Terminology
Every sound is composed of one or more sine waves.
From that group of sine waves, the one with the lowest frequency is called the fundamental, every other sine wave above that one is called an overtone.
Overtones that are integer multiples of the fundamental are called harmonics. The fundamental is considered a harmonic, the first harmonic, but not an overtone.
The characteristics of these overtones (like quantity, amplitude, and frequency) is what gives each sound a specific timbre. That's why a guitar and a piano sound different, even when playing the same note.
What is a "dirty" sound?
It's all about the overtones.
How many overtones. A sound with more overtones will tend to sound dirtier than one with less overtones.
Frequency of the overtones and their relation with the fundamental. From two sounds with equal quantity of overtones, the one with less harmonics (less overtones that are integer multiples of the fundamental) will tend to be perceived as dirtier.
Loudness of the overtones. The loudest overtones will have a bigger influence in the timber of a sound than the quieter ones.
So, it is about both quantity and quality.
These 3 are what I consider the most important dynamics that define the dirtiness of a sound.
There's a more in-depth, scientific, concept called auditory roughness introduced by Helmholtz in 1885 which takes other things into consideration, like amplitude fluctuations of the spectrum and pitch instability. You can read more about it here, here, and here.
Seeing and hearing overtones, dirty and clean sounds
(check your sound levels before playing these)
This is how a sine wave sounds like:
https://soundcloud.com/jcpedroza/sine-wave-in-c-523-25hz
This is how a square wave sounds like:
Both are at the same frequency (note): C 523.25Hz, but the square wave has much more overtones than the sine wave (the sine has no overtones and only one harmonic). Can you notice how the square wave is much more "dirtier" than the sine wave, which is much more "cleaner"?
Using software, we can "see" these overtones, and the waveform of the sound.
This is the waveform of a sine wave:

And here is the overtone content of a sine wave.

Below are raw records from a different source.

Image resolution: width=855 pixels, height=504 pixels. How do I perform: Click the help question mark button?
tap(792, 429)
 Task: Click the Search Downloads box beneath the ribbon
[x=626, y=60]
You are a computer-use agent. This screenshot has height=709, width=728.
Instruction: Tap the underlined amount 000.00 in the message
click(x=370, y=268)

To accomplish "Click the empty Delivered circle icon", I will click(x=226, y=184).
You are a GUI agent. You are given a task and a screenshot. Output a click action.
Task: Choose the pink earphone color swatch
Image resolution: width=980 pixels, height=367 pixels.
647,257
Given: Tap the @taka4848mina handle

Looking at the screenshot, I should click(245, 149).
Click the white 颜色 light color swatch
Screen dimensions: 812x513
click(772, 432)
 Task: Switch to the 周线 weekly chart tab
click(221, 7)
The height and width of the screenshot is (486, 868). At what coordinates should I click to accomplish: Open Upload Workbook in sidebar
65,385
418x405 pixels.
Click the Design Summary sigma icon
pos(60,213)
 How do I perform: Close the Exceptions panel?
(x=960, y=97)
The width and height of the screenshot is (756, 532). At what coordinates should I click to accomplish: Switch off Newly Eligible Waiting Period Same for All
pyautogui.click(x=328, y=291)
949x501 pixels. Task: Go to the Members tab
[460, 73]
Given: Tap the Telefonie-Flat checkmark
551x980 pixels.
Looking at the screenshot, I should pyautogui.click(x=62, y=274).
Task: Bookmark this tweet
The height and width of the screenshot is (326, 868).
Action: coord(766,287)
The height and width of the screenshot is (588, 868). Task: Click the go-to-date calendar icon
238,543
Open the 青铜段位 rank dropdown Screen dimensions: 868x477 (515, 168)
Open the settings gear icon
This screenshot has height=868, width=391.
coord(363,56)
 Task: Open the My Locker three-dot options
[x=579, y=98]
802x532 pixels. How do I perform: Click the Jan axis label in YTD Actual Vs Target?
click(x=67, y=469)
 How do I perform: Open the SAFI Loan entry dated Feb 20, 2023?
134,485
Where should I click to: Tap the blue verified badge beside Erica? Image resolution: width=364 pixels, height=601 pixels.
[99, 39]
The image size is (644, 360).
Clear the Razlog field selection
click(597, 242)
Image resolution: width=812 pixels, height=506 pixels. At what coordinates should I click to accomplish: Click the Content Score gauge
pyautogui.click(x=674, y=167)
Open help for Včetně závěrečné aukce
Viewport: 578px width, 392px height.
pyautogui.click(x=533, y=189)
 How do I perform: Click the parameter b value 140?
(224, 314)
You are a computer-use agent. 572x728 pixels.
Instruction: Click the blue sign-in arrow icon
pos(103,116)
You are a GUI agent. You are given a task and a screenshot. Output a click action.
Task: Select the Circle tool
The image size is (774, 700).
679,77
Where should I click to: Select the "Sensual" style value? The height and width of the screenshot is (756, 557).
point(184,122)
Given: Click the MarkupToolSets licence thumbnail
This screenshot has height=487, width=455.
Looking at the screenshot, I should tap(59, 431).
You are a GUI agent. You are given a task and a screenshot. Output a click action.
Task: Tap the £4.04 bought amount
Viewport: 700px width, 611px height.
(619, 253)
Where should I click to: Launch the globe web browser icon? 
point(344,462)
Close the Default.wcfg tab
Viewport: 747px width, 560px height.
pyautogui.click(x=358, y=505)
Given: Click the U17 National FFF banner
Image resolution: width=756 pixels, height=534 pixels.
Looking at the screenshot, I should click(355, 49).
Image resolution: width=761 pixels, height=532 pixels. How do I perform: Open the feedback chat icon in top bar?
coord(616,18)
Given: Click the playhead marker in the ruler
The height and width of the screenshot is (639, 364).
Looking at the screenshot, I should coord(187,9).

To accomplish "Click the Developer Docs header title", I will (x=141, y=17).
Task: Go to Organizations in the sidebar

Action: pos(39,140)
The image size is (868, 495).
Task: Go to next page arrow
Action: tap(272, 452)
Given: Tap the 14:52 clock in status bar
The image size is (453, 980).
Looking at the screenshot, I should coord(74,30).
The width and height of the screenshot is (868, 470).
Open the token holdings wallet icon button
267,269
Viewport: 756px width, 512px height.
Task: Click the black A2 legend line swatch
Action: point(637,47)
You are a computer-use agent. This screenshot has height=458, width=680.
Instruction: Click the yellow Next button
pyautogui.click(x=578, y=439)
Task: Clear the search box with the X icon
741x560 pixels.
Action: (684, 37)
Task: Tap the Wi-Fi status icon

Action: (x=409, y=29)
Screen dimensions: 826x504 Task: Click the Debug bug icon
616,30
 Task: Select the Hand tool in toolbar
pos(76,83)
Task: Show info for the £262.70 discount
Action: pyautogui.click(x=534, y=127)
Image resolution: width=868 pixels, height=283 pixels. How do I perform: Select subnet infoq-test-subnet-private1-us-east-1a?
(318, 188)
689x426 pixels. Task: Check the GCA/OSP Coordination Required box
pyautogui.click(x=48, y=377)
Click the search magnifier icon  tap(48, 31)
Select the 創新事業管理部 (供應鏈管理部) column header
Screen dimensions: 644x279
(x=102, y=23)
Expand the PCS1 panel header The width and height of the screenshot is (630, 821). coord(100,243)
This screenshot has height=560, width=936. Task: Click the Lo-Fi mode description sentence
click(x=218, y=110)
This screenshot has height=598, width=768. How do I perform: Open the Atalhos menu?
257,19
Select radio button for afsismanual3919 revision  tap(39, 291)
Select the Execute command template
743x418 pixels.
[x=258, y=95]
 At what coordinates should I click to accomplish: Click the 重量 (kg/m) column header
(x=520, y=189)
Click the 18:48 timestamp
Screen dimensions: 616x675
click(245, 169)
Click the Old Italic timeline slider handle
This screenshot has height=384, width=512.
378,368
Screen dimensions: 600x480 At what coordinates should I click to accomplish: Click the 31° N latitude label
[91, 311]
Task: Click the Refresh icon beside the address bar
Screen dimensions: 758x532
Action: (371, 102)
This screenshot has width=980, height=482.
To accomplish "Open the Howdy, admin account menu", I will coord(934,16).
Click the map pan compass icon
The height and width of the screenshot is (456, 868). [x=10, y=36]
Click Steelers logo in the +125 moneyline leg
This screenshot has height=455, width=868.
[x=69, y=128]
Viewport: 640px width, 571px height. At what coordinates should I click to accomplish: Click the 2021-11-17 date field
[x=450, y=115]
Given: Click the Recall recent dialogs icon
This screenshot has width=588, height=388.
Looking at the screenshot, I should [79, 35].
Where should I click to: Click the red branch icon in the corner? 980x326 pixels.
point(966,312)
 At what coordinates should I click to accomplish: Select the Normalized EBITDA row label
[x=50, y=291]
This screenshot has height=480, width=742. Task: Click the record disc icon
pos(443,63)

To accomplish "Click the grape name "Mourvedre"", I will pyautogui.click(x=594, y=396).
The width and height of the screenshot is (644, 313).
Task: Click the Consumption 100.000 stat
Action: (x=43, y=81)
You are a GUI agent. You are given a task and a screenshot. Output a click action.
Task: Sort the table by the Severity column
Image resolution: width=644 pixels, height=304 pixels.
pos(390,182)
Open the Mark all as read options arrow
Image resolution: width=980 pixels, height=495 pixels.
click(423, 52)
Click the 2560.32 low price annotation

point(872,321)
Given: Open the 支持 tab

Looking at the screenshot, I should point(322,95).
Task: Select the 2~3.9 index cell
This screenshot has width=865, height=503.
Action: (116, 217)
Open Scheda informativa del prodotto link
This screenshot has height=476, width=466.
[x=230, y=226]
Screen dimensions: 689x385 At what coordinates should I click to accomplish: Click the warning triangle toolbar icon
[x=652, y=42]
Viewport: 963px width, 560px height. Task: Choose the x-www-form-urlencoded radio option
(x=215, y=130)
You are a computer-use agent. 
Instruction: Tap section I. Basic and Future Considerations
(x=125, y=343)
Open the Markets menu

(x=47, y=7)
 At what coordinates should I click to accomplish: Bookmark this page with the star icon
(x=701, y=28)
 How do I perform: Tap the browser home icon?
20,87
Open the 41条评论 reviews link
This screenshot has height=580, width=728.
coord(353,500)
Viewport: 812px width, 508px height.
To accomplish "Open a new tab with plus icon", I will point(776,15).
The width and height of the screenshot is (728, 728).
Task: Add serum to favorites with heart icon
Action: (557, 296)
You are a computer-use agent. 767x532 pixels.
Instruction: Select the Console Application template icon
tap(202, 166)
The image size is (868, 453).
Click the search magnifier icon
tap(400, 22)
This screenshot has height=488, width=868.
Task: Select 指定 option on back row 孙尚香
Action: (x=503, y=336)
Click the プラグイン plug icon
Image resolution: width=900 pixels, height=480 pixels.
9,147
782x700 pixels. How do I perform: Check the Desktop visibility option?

Here we can clearly see that the sine wave has only one harmonic, the fundamental, and has no overtones. It's that peak at around 523Hz.
Now let's see the waveform of a square wave:

And the overtones of the square wave:

The square wave has many more overtones! It sounds "dirtier".
We know that the frequency of the overtones and their relation to the fundamental can also carve how dirty a sound is perceived, it's not all about the quantity.
Here we have a sound with a fundamental frequency of 500 Hz and its first 4 harmonics at 1000, 1500, 2000, and 2500 Hz, and each overtone with an amplitude of 1/n. These are integer multiples of the fundamental.
And here we have a similar sound with a fundamental of 500 Hz, with its first 4 overtones, and each overtone with an amplitude of 1/n. The only difference is that the frequency of the overtones was slightly modified. The new overtone frequencies are: 995, 1515, 2020, and 2450 Hz, they are no longer integer multiples of the fundamental.
The first sounds cleaner than the second because in the first all the overtones are harmonics, all overtones are integer multiples of the fundamental. In contrast, none of the overtones of the second sound are integer multiples of the fundamental, which translates to a dirtier sound.
Making some dirt
We can hear and see how a "clean" sound becomes "dirtier" by adding each overtone individually over time.
This is a sine wave (clean sound) turning into a square wave (dirty sound) over the period of 20 seconds, same note C 523.25Hz (WARNING, the loudness at the end is significantly higher than at the start, be careful with your local sound levels!):
Notice how the sound becomes dirtier as we add more overtones, as the sound turns from a sine wave into a square wave?
Here we can see how overtones are being added over time. From top to bottom is: at 0, 5, 10, 15, and 20 seconds:

Dirty and acoustic
This difference in overtones can be found in acoustic instruments too. Let's look at the overtones of 3 instruments: a clarinet, a piano, and a trumpet, all played in C 261.62Hz.
Clarinet:

Piano:

Trumpet:

We can see that the trumpet is much more rich in overtone content than the clarinet and the piano; the trumpet is "dirtier".